Text shown:
- Opening Delimiter -
BAFTA for David Bowie Five Years (2014.04)

BAFTA for the series Andrew Marr's 'History of Modern Britain' (the third director) (2007.05)

== Major works ==
===David Bowie: Five Years===

This documentary focuses on five key years in David Bowie's career: 1971–1972, 1974–1975, 1976–1977, 1979–1980, and 1982–1983. It comments on Bowie's change of image, from Ziggy Stardust to the soul star of Young Americans, to "The Thin White Duke", using archive material.

===David Bowie: The Last Five years===

This documentary continued the previous method of presenting David Bowie’s life by interviewing others. It was broadcast a year after Bowie’s death and also received widespread attention. Instead of interviewing Bowie’s friends and family about his heart attack and later cancer diagnosis, Francis Whately interviewed the musicians who collaborated with David Bowie on his last two albums (Blackstar and The Next Day) and the New York musical Lazarus. This documentary showed Bowie’s innovation in the last five years of his life after nearly a decade of silence.

===Rock 'n' Roll Guns for Hire: The Story of the Sidemen===

The documentary mainly focused on the musicians who work behind some of the greatest artists such as Prince, David Bowie, The Rolling Stones and Beyoncé and make contribution to change musical history. Those musicians, called ‘Guns for Hire’ in the documentary, are the people who play at live shows and often even contribute to recordings as songwriters or session musicians.

===Judi Dench: All the World's Her Stage===

The documentary examines the 60-year acting career of Judi Dench, and presents aspects of her life and career through archival material and interviews, offering a different perspective compared to earlier documentaries.

== Stories behind ==
Francis Whately hung a David Bowie poster on the wall of his home when he was a teenager, and described Bowie as his hero in a series of subsequent interviews. The first meeting of Whately and Bowie was in 1998 at which time, Whatelhad just finished 100 Works, an episode of British sculpture, and Bowie had contributed his voice and words to this short film. Before that time, Whately and Bowie's exchanges were conducted by telephone and letters. Whately was very nervous and excited about seeing his hero, but Bowie's courteous and polite manner made the conversation more comfortable. After that, Whately and Bowie kept in touch until Bowie died.
- Closing Delimiter -
Description of the task: Continue the text about Francis Whately's documentaries, starting after its last sentence.

Information:
- Opening Delimiter -
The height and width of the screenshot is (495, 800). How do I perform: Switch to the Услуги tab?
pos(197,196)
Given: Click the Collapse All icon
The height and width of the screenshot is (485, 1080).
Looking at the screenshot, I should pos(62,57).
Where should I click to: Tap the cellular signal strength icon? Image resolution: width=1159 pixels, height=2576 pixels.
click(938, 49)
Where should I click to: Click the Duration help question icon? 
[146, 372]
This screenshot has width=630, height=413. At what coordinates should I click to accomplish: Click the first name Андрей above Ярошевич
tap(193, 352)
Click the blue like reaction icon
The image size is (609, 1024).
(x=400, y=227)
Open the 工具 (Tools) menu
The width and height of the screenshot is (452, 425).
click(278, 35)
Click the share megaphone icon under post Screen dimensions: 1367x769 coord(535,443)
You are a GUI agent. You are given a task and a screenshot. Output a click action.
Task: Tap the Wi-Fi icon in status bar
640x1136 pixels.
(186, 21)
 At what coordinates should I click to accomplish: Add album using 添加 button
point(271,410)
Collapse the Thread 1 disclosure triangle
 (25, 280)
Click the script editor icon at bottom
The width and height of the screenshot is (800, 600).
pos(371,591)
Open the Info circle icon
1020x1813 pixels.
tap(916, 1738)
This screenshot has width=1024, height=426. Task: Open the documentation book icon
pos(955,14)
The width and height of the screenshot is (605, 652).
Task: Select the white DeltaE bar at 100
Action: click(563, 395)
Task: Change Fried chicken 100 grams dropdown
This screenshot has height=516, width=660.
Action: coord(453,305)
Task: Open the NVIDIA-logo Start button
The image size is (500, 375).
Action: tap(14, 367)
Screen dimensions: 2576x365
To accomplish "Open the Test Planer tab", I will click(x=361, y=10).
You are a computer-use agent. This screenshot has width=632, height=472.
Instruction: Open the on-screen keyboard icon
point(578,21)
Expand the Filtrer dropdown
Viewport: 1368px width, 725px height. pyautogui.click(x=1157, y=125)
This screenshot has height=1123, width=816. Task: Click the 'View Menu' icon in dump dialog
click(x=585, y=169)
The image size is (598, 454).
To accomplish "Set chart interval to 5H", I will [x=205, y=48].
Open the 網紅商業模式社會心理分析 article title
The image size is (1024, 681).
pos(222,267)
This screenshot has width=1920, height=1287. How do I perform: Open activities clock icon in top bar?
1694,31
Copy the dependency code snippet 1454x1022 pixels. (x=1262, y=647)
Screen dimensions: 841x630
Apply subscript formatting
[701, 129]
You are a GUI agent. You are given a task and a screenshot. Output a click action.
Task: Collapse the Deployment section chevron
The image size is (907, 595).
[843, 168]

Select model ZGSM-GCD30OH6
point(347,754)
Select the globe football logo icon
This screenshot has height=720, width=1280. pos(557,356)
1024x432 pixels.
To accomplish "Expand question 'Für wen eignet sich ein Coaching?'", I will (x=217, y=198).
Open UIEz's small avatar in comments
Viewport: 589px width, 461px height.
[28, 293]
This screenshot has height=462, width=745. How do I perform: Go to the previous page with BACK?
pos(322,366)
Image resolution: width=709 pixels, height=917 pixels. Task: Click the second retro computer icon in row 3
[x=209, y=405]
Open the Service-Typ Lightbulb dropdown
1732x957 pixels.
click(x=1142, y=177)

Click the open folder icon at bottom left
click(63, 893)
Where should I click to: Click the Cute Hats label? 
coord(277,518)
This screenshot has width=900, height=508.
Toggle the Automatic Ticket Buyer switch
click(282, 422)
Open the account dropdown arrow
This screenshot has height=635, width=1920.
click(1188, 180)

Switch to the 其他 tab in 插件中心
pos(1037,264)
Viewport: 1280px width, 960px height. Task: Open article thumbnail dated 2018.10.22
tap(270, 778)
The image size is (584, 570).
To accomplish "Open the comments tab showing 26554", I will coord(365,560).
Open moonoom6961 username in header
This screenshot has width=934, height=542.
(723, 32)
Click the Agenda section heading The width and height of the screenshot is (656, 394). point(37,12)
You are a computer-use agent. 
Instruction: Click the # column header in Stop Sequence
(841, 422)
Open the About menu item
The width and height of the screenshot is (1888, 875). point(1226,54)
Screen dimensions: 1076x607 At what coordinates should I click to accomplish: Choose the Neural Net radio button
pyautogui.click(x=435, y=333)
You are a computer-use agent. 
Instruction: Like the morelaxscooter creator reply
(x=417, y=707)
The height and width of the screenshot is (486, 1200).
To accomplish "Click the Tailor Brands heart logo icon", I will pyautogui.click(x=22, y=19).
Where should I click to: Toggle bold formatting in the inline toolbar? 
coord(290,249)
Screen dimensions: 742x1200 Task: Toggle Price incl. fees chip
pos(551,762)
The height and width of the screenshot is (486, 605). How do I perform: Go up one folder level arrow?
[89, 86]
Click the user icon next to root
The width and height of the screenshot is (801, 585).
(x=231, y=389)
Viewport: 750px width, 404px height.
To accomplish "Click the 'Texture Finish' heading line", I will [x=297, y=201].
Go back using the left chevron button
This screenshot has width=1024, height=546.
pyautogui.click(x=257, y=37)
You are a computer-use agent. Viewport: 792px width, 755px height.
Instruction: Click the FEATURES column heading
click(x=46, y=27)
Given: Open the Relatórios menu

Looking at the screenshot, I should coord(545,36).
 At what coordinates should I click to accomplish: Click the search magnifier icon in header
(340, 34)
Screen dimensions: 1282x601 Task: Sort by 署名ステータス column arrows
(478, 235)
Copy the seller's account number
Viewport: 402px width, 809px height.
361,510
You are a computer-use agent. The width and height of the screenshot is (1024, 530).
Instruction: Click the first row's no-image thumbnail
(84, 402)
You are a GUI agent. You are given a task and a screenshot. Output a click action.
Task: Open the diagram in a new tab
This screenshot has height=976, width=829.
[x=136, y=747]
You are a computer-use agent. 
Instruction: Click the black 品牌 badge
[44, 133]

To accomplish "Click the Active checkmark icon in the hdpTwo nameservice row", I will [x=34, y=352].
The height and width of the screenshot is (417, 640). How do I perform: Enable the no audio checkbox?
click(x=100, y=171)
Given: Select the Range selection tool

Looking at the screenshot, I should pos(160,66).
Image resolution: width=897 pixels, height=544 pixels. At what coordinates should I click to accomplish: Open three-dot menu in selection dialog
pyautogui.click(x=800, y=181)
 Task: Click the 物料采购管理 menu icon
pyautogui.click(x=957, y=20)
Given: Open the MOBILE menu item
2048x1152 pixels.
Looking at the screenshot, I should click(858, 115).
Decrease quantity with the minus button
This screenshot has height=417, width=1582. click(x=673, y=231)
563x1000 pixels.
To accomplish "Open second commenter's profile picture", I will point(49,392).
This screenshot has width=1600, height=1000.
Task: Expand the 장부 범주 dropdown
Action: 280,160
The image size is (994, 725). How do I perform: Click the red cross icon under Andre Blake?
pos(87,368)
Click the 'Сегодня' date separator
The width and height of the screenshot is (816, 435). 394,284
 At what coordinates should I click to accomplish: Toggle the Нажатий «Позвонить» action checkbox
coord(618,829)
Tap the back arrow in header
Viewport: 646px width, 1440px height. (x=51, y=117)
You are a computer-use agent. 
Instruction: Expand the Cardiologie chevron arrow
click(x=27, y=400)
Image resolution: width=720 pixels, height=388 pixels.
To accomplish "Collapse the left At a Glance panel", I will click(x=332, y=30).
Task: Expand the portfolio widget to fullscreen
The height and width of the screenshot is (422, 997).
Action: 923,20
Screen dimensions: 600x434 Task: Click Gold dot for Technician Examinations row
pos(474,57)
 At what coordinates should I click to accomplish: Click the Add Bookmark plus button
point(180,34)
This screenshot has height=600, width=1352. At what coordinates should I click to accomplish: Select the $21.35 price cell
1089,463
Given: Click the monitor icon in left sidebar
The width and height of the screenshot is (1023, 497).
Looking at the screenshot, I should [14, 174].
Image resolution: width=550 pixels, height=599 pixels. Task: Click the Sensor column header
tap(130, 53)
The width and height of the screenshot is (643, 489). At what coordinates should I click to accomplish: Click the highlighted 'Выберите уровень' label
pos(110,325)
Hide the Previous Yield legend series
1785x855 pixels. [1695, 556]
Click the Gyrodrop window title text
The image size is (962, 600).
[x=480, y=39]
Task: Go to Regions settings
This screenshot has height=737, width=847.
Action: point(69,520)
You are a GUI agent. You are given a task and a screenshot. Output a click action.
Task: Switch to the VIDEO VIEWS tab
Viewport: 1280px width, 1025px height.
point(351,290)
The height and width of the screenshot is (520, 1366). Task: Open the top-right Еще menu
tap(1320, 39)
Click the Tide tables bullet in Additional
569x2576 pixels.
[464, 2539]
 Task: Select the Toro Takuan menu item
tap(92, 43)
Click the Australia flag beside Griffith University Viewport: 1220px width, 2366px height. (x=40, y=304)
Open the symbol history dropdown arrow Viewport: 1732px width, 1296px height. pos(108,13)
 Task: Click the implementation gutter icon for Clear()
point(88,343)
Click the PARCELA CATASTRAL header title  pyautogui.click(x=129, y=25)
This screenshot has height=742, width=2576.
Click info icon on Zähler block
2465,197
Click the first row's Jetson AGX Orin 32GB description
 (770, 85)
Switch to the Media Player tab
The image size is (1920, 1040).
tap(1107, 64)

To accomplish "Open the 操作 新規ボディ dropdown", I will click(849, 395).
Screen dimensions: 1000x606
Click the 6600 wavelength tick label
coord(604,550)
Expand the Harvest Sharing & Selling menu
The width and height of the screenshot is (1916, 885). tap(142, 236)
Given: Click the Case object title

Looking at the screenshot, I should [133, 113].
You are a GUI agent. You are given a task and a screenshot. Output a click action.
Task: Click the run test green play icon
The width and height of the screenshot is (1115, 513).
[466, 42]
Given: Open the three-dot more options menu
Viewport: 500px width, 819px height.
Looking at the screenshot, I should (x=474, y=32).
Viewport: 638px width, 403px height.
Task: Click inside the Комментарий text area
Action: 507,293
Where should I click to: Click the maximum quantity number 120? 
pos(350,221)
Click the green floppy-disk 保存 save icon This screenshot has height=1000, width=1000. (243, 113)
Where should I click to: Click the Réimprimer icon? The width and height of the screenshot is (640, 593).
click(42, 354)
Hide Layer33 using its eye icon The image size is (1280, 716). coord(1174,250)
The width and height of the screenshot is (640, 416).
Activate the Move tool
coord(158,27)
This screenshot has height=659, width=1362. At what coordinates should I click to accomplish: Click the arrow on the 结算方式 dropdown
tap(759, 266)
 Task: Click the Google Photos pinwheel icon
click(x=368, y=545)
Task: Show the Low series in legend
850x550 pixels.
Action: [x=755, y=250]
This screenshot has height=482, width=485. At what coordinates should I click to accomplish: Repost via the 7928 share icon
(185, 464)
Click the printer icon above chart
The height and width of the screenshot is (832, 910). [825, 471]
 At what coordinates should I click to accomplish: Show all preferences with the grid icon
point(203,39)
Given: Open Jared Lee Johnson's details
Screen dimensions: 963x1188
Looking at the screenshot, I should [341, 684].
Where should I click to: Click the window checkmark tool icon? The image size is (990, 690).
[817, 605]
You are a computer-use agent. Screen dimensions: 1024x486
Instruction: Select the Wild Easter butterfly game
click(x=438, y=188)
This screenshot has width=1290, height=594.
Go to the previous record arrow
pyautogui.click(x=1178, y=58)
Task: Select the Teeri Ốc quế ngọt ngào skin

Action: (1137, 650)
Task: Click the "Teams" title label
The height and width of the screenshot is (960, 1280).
- Closing Delimiter -
Final answer:
Bowie and Whately formed a good relationship. Although they rarely spoke about music, they were interested in many of the same things and often discussed the books and arts that they admired. In the 1990s, Bowie often make called Whately. At that time, Bowie was writing for an art magazine whilst Whately made a number of art films and was very interested in contemporary arts; they always had common interests to talk about.

Although the two documentaries, David Bowie: Five Years and David Bowie: The Last Five Years both include recorded the interviews from others, the themes and shooting methods are quite different. The first one was basic on David Bowie’s request; instead of making a conventional biography about him being born and moving through his life chronologically, the director has used more contemporary editing and collage to show the most important five years in Bowie’s life. While during filming David Bowie: The Last Five Years, Bowie was very careful about his privacy and didn't give Whately the opportunity to interview him. So there's no interview videos of Bowie’s last five years in this documentary. Whately interviewed the musicians who have cooperated with Bowie in his last two albums: Blackstar and The Next Day and interviewed them in the Jazz Bar 55° which located in New York center. By representing the nervous and secret recording process from the musicians’ perspective, the film has shown Bowie's enthusiasm on music.

The director himself thinks that the difference between the two documentaries is that in the first one he wanted to show to audience a changeable Bowie, while the second one did not focus on how much he changed, but his unchanging enthusiasm for music.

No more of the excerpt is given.